Try it —
What follows is a set of records. Copy them exactly and leave out the images.

Data to examine —
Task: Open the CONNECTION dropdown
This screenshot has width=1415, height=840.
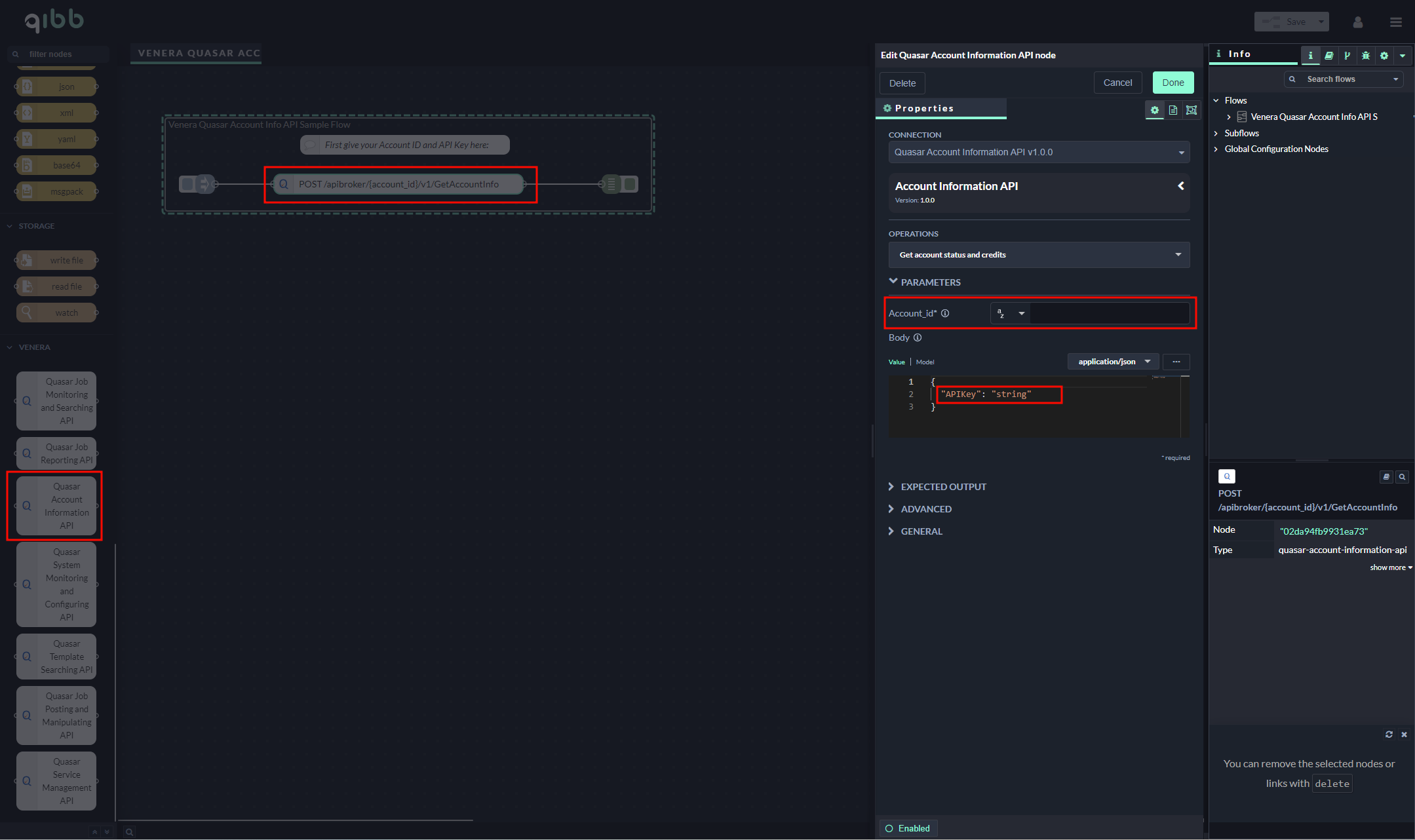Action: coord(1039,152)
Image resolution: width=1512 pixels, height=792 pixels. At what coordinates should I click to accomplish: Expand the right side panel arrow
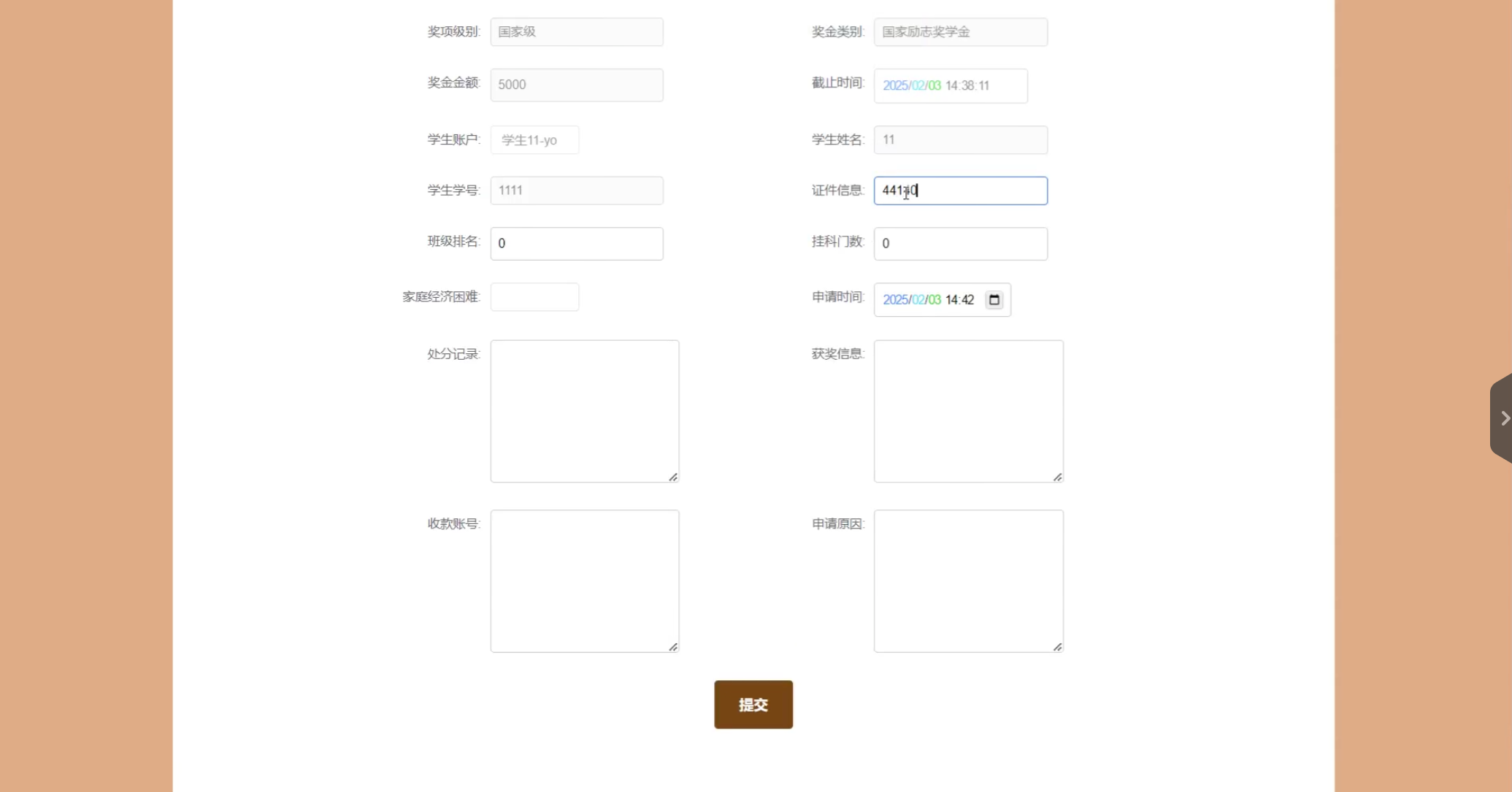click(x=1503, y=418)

Result of the task —
Task: Open the CONNECTION dropdown
This screenshot has width=1415, height=840.
Action: coord(1039,152)
Image resolution: width=1512 pixels, height=792 pixels. At what coordinates should I click to accomplish: Expand the right side panel arrow
click(x=1503, y=418)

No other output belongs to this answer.